Sur une piste qui semble bien vous convenir, vous sentez-vous enfin capable, d’aller chercher une médaille?

Une médaille ce serait un rêve. Aujourd'hui, je suis prête. Je vais donc essayer de tout risquer sur cette piste pour réussir une grosse course. Je veux faire tout mon possible et on verra bien ce qui arrive. Je pense que je peux rivaliser avec les meilleures, même si durant cet hiver je n’ai pas encore réussi à disputer un super-G parfait de haut en bas. Je commets toujours une faute à un moment donné et ça m’énerve. En descente, ça va mieux et c’est un point positif par rapport à la saison dernière où je n’avais le niveau uniquement en super-G.

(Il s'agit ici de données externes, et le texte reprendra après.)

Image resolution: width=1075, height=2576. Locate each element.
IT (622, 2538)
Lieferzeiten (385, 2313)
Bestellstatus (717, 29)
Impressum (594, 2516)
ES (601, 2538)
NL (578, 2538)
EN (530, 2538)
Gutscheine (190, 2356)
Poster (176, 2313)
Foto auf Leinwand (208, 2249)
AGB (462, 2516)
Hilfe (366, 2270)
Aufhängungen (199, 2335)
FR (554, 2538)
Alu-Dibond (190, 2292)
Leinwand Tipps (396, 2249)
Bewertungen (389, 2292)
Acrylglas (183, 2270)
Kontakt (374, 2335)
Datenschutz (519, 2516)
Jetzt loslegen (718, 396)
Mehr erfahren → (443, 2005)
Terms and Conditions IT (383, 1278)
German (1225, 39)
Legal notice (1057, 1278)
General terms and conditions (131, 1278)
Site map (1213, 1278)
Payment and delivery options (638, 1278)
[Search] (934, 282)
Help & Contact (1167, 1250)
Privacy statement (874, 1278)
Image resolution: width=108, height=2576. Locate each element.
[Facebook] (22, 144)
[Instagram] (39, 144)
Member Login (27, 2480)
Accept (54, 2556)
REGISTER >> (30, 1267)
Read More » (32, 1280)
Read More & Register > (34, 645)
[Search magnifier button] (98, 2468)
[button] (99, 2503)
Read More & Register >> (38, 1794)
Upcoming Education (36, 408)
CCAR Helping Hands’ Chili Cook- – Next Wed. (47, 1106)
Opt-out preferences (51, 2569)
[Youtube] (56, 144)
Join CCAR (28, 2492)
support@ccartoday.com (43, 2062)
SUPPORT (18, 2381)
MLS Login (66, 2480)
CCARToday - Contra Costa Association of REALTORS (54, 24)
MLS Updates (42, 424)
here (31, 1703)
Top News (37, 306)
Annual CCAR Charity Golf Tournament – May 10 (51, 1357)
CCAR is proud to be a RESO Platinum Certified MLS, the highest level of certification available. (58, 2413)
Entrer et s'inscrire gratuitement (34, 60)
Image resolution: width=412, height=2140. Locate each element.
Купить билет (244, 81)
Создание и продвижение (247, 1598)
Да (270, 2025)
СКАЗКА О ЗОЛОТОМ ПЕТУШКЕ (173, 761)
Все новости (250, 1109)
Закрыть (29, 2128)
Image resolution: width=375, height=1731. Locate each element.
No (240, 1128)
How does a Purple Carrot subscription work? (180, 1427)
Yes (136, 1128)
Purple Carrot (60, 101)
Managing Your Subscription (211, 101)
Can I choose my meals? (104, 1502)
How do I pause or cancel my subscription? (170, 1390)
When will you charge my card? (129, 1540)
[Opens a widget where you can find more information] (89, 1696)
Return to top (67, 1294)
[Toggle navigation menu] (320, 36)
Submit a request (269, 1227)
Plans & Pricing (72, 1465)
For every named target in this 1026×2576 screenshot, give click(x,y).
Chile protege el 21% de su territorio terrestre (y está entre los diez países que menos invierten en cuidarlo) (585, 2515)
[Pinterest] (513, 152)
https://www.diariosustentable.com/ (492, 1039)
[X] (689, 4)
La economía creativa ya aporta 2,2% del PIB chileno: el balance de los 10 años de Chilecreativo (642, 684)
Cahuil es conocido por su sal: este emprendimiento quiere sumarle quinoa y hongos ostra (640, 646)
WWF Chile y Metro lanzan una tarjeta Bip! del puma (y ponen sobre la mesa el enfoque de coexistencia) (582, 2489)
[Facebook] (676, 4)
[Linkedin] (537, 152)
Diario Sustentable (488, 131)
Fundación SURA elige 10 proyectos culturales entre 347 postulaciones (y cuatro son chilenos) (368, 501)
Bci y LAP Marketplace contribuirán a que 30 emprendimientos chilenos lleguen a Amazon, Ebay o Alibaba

On dit souvent que Fabienne Suter, si timide, n’a pas le mental pour franchir le pas supplémentaire. Faites-vous quelque chose pour y remédier?

Je reconnais que le psychisme est très important. Tout le monde se dit qu’il s’agit d’une course comme les autres. Mais ce n’est pas vrai. Pour nous, c’est difficile. Rien qu’à voir le nombre de journaliste qui sont là pour nous, on voit que ce n’est pas normal...

Vous passez-vous des images positives avant de vous élancer?

Il m'arrive de repenser à ma victoire de Bansko, c’était un sentiment incroyable mais c’était il y a longtemps. C’est toujours difficile de réfléchir à ce bon moment. On peut essayer. Mais au départ je ne pense qu’à la course, à la piste et pas à beaucoup d’autres choses. C’est ce qui marche pour moi.